YORUM | AHMET KURUCAN
Namaz kılmayan birisiyle evlilik hayatı yaşayacağını ihtimal çocukluğundan beri hayallerine dahi misafir etmediği için şokta olan birisinden bir mesaj aldım geçenlerde. ‘Eskiden kılıyordu, şimdi terk etti. Artık üzerime düşen vazifeleri yapmakta zorlanıyorum. Konsantre olamıyorum.’ Devamında evine, çocuklarına, eşine, çevresine kısacası kendini hayata veremediğini söylüyor. Görmedim, bilmiyorum, tanımıyorum ama tahmin etmek zor olmasa gerek: canlı cenaze gibi bir hayat sürdürüyor.
Evlilik hayatında mutluluk ve huzuru yakalamada birliktelikler, ortak paydaların çokluğu önemlidir. Hele bu din gibi eğer hayatınızın merkezine koyduğunuz bir şey ise, o mutluluğunuz olmazsa olmazı olur. Namaz hiç şüphesiz dinin aslî rükünlerinden biridir. “İslam beş esas üzerine bina edilmiştir” hadisinde zikredilen esaslardan biridir o. “Namaz dinin direğidir” özdeyişinin dayanak noktası bu hadistir zaten. Kur’an onlarca ayetinde namaza yer vermiş, namazın salih ameli teşvik, fuhşiyâtı terk gibi hususlarla ilişkisini gözler önüne sermiştir. Allah ile kul arasındaki münasebet itibariyle yeri başka şeyle doldurulmaz bir özelliği vardır namazın. Namazı ortadan kaldırın, yerine hangi ibadeti getirirseniz getirin namazın fonksiyonunu icra etmez, edemez.
Kadın olsun erkek olsun çocukluğundan beri namazını terk etmemiş, adeta onunla bütünleşmiş şuurlu bir Müslümanın eşinin namaz kılmaması durumunda bundan manen etkilenmemesi, yuvasının huzurunun bozulmaması elbette mümkün değildir. Bütün bunlarla beraber şunu unutmamalı, ap-açık bir inkâr söz konusu olmadığı müddetçe namaz kılmama insanı küfre sokan bir unsur değildir.

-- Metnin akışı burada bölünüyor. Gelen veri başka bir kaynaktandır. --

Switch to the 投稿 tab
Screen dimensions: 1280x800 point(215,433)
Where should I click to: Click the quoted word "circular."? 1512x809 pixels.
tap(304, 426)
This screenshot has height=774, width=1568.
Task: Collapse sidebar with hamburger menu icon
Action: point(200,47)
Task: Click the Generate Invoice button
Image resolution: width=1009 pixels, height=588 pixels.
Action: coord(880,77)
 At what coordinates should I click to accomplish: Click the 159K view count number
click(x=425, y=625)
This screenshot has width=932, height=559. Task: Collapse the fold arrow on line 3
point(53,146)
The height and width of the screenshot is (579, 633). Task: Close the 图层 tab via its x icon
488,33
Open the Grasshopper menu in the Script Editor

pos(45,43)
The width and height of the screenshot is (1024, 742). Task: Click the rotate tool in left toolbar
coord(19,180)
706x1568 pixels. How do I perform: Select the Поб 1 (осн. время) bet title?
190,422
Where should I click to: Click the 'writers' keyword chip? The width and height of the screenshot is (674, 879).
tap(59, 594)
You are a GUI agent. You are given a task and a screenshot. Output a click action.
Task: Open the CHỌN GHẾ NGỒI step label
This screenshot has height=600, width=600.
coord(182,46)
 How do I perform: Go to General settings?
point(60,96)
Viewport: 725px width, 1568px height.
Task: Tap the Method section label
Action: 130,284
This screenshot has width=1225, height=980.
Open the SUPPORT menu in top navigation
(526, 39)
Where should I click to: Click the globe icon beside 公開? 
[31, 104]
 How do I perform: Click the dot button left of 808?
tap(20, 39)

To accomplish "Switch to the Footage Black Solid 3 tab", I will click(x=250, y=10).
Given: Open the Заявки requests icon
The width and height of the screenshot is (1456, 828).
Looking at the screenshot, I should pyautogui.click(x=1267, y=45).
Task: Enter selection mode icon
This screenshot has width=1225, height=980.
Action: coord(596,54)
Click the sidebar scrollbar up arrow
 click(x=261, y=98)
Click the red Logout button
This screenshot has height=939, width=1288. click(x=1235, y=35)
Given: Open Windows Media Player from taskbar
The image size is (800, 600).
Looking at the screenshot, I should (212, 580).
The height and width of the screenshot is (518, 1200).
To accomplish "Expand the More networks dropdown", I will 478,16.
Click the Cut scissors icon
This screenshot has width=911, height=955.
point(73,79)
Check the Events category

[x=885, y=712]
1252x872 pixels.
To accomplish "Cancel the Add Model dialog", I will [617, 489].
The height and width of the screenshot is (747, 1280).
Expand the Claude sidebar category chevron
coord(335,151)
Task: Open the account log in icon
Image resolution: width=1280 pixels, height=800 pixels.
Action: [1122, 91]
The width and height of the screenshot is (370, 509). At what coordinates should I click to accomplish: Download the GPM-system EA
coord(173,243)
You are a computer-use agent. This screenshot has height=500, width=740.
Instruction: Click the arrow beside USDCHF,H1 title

BU YAZIYI YOUTUBE’TA İZLEYEBİLİRSİNİZ ⤵️
Dini açıdan namaz özelinde kısaca aktardığım bu bilgilerden sonra soru sahibine en kötü ihtimali nazara alarak şunu söyleyebilirim, eşinin namaz kılmaması tek başına evliliği bitirmeye, bir yuvayı yıkmaya götürecek meşru sebep olamaz. Başka bir ifadeyle tekrar edeyim; çifti boşanmaya sürükleyecek başka sebepler yok ve gerçekten tek sebep bu ise hemen boşanma kararının verilmesi doğru değildir diye düşünüyorum.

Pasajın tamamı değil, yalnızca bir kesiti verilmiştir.